ACI servers share a lot of common configuration concepts, and many standard actions.
IDOL Server
IDOL Server refers to a set of components that together perform most of the IDOL Text Analytics back end functionality.
The following components are part of IDOL Server:
-
Content. Text indexing and query.
-
Category. Categorization and clustering.
-
Community. User management and security.
-
View. HTML document viewing for Web browsers.
IDOL Server also includes an Agentstore component, which is a separately configured Content component for storing agents and categories.
In very simple training and testing environments, you can use these components in a unified form with an IDOL Proxy component. In this case you send all actions to IDOL Proxy, which distributes them to the appropriate component.
In production environments, OpenText recommends that you send actions directly to the appropriate component, without using IDOL Proxy. The component-based setup improves scalability and reduces overhead, as well as making it easier to maintain and configure your system.
Distributed Systems
It is often advisable or useful to install an IDOL system across multiple servers. This kind of setup is known as a distributed system.
For IDOL Text, there are two ACI server components that manage indexing and querying over a distributed index. These are the Distributed Index Handler (DIH) and Distributed Action Handler (DAH).
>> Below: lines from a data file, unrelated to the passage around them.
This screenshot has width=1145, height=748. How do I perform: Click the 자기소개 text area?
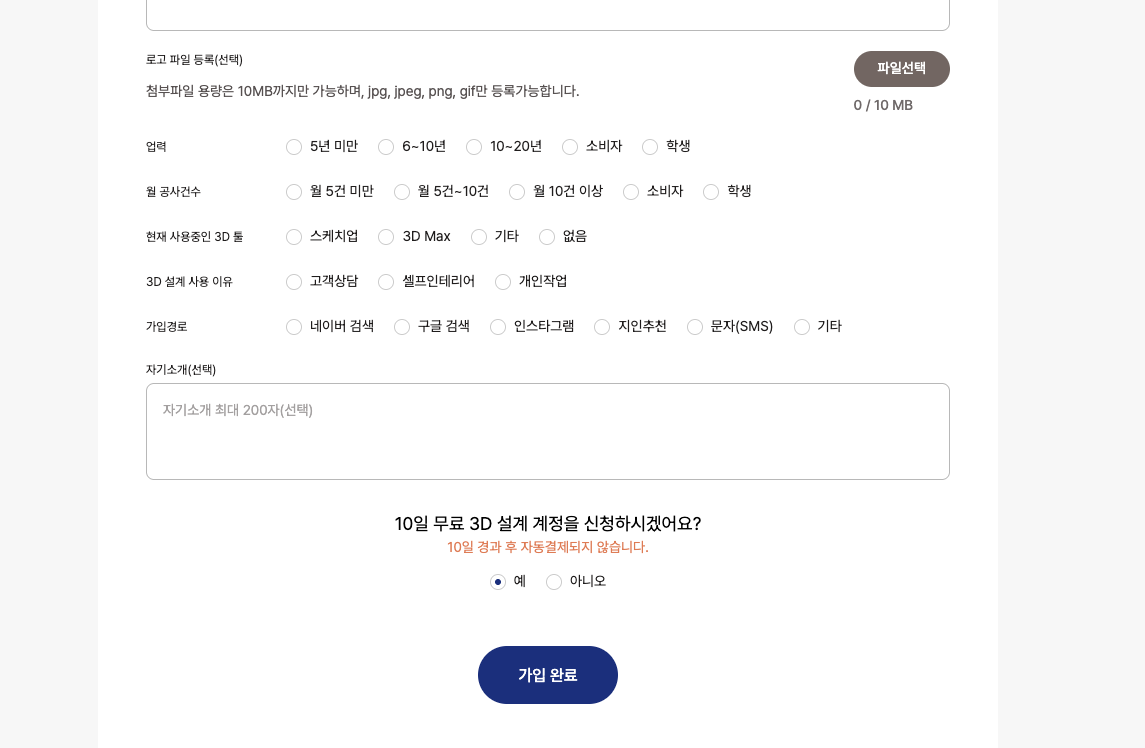547,431
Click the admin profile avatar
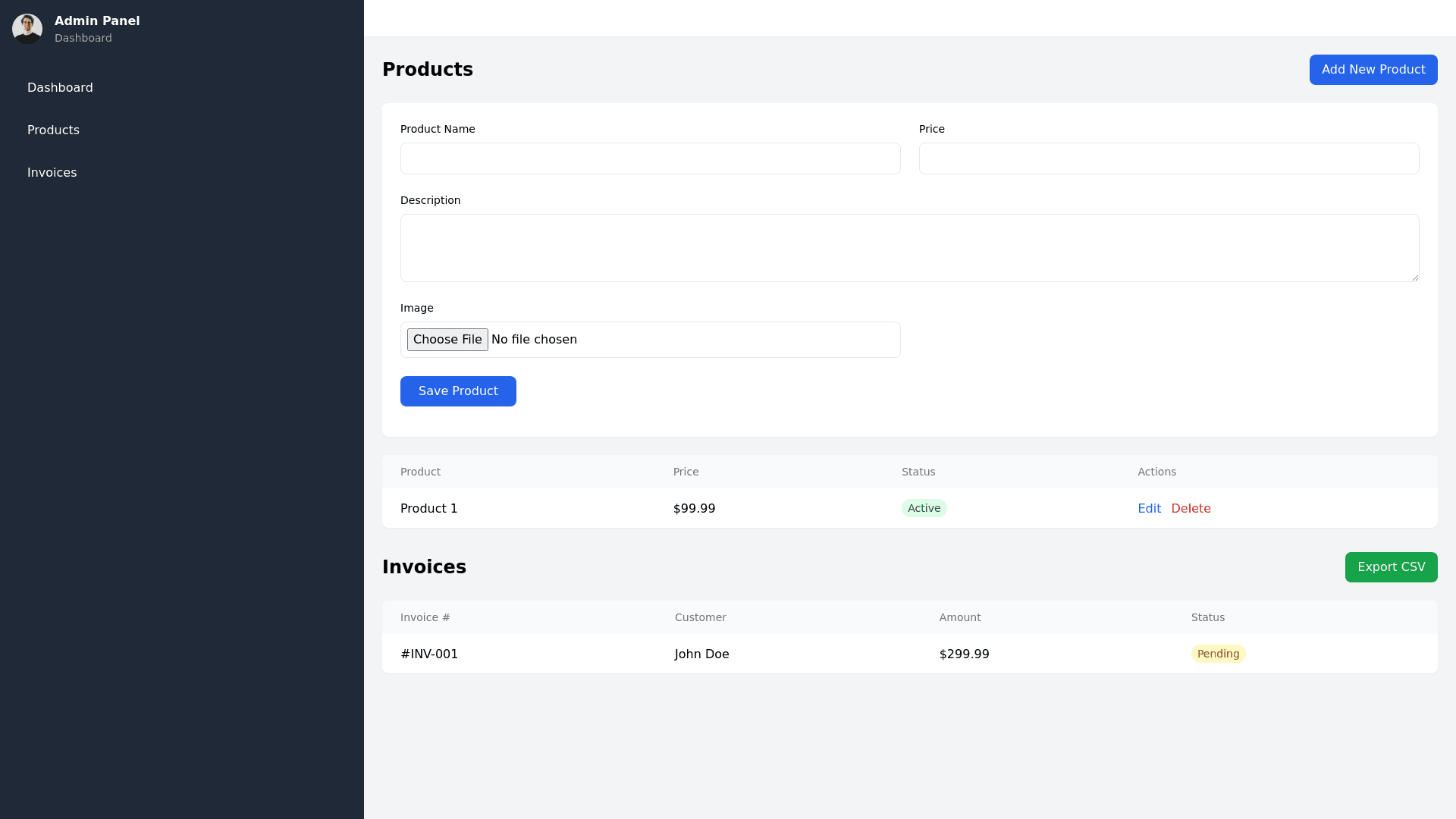Screen dimensions: 1456x819 [27, 29]
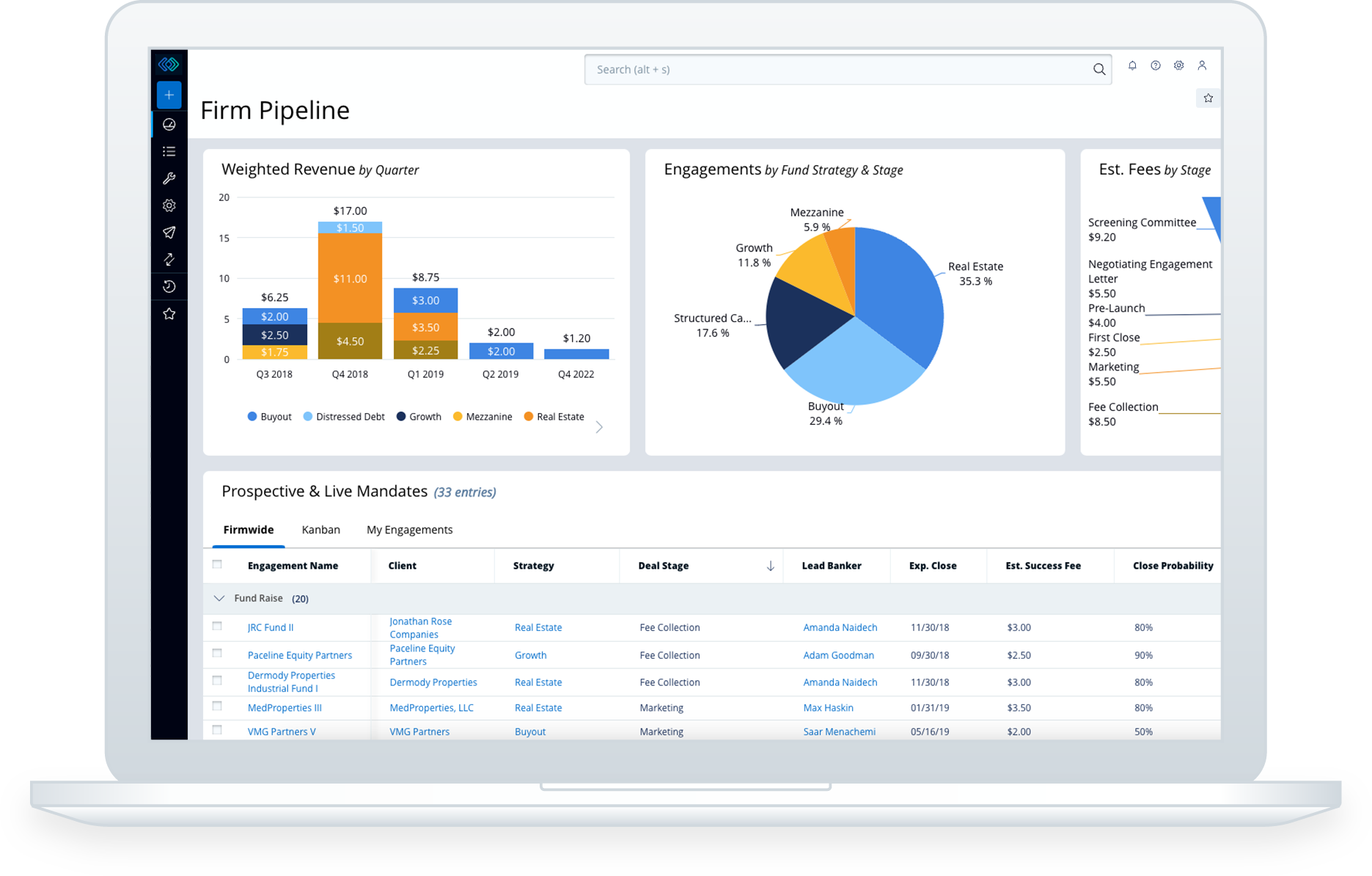1372x876 pixels.
Task: Open the paper plane send icon in sidebar
Action: [169, 232]
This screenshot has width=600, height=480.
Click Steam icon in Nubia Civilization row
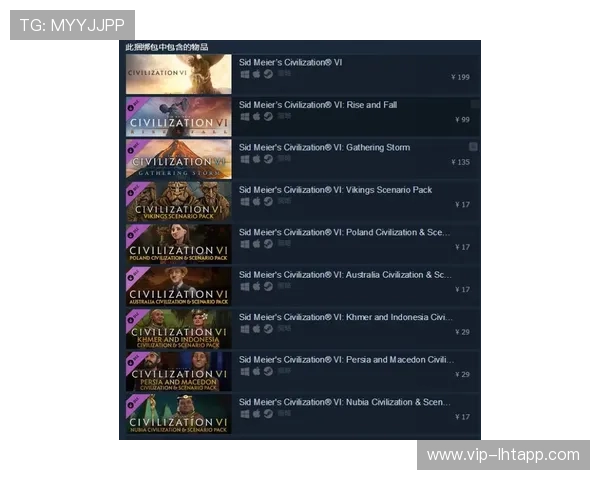point(268,414)
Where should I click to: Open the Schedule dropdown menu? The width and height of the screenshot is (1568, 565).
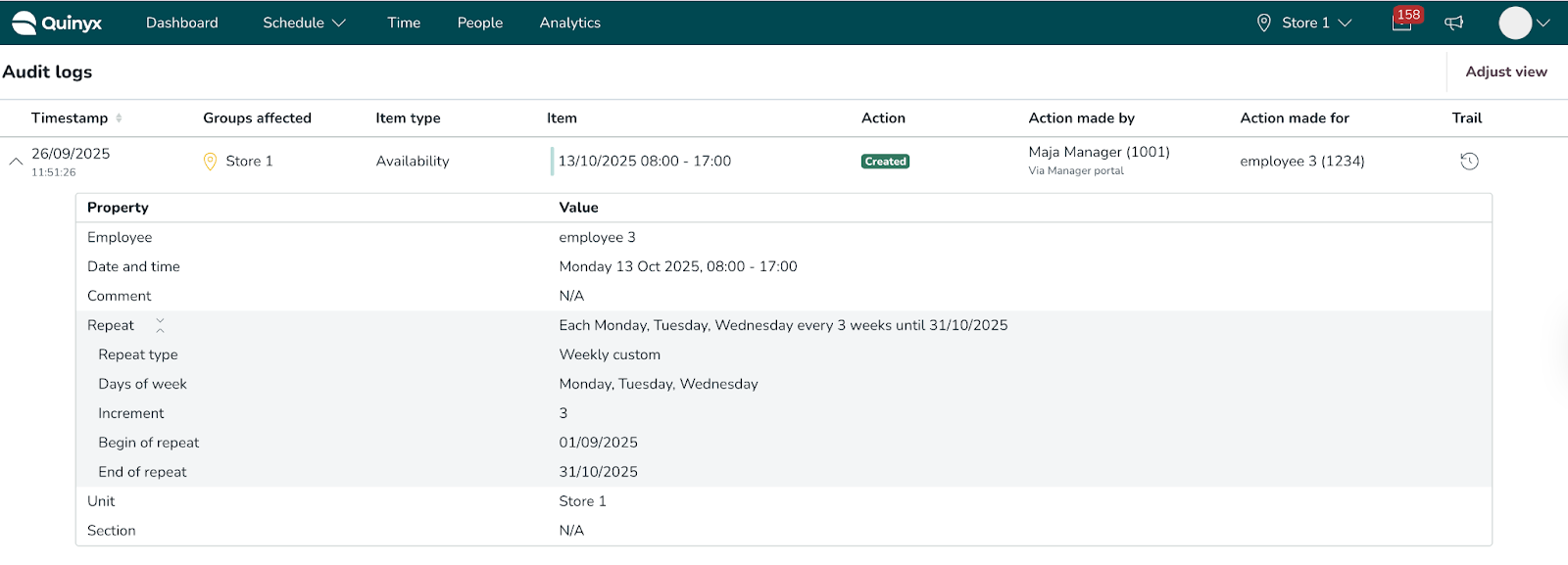(x=304, y=23)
You can also use other common networking tools to distribute the stateless parts of your IDOL system, for example for load-balancing.
IDOL Security
IDOL provides methods to secure access to your data, and communications between different users and components.
-
User authentication. At the front end, users must log on before they can query IDOL. IDOL can authenticate users against an existing directory service, such as Microsoft Active Directory.
-
Document security. Many data repositories have security features that apply permissions to files, so that only authorized users can view them. IDOL Document security maintains these access restrictions in your IDOL index, so that queries return only documents that the logged-in user has permission to view.
-
Index Encryption. You can encrypt your IDOL text index on disk, to prevent unauthorized access. For more information about index encryption, refer to the IDOL Content Component Help.
-
Secure communications. IDOL supports TLS/SSL for secure communications. IDOL also supports GSSAPI for authentication and secure communications.